Multi-Media Bytes

We live in the age of technology and all around us we see students sinking into the virtual world more and more frequently. We are now at the point that technology is viewed not only as a good thing for society, but as a necessity—a requirement for both life and learning. To evidence this, I simply need to point at the current discussions in America regarding education and the references from all political stripes to having more computers in the classroom. Politicians in Canada do the same thing. Advocates of this position make the point that putting students in front of computer screens (and really most of the screens we have now can be used as computers) is as good as or better than the old ways of teaching. The question still remains: do computers in the classroom and an increasing teacher/student reliance on this technology actually make students better learners than they were before? Do they know more? Can they do more?

As a classroom teacher, I have sat in on a number of professional development sessions that all start from the default position that computer use as an educational tool is better than anything else, and since it is “where the students live,” it is where we should go to meet them as educators. Does it work? I am going to stand on a limb and suggest that perhaps keeping the wired world outside the classroom, or at the very least on a tight leash in the classroom, would be more valuable to our students than rushing to meet them where they live.
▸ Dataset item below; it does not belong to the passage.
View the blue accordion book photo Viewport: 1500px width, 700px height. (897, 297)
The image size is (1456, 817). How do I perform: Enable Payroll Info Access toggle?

There are no definitive studies out there suggesting that computers in the classroom are helping our students learn better to any real degree, and there are some anecdotal references I could make to suggest that the opposite is true.

As an example, Ontario has had a mandatory literacy test for all grade ten students for close to ten years. Over that time, access to computers in classrooms has increased, teachers’ comfort with using technology in the classroom has improved, and the saturation of students’ lives in technology has increased many times over, but most of my colleagues agree that even though the level of difficulty of the test has not increased, the results have not moved all that much.

Even the kids get it. On February 24, 2011, Parent Central posted the results of a survey done among high school students stating that 72% don’t want cell phones to be a part of their learning experience. I know, it’s not directly about computers in the classroom, but it certainly ties into the push to get more technology in the classroom.

So let’s look at something a little more specific and see if technology really does improve student performance. The World Bank published a study in 2011 that discussed the introduction of computers into the classrooms of Columbia. The government spent twenty months training teachers, and then installed 73,000 computers into 6,300 schools. There was no statistically significant improvement in test scores for either math or language. The report concedes that the results might have had to do with teacher implementation or other issues, but it does suggest that having kids sitting in front of computers is not making them better learners.

Sticking to the information we have at hand, let’s talk about the basics that we know set kids up to be more successful. I think most of us would agree that reading outside of class is an indicator of student success both in school and in life. Many studies indicate that kids who read for pleasure tend to be more academically successful. What has technology done to students’ reading? According to the American Freshman Survey, the number of students who spent no time in their last year of high school reading for pleasure went from 19.6% in 1994 to 24.8% in 2005.

In 2006 two University of Chicago economists looked at the effect on student test scores in California between the years 1997 and 2001. During that timeframe, the level of connectedness in this particular school system went from 55% to 85%. Current conventional wisdom would say test scores and other measures should have increased as well, but in fact, there was a decrease in scores!

During the presidential race in 2008 there was a lot of talk about how much access there was to broadband technology in schools. I can remember then-candidate Obama mentioning that South Korea was number one in national broadband penetration. The reason that South Korea has so much broadband access is that the entire country has a huge Internet gaming addiction. Why is a nation of Internet gamers the model we are trying to emulate in our schools?

Psychologists tell us that it takes the human brain up to 20 times the interval of an interruption to get our train of thought back on to an initial task. Think about how much learning students will lose if we open up broadband in every school and allow them easier access to distraction.

I am not saying the machine is evil, but I am saying that connectedness for its own sake should not be looked at as the future of education.


Adam Mercer
Adam Mercer has been teaching History and Geography in Durham Region, ON for over ten years. He is the current Canadian and World Studies Department Head at R. S. McLaughlin C.V. I. in Oshawa. Adam is a questioner of “conventional wisdom” wherever it may be found.


This article is from Canadian Teacher Magazine’s May/June 2012 issue.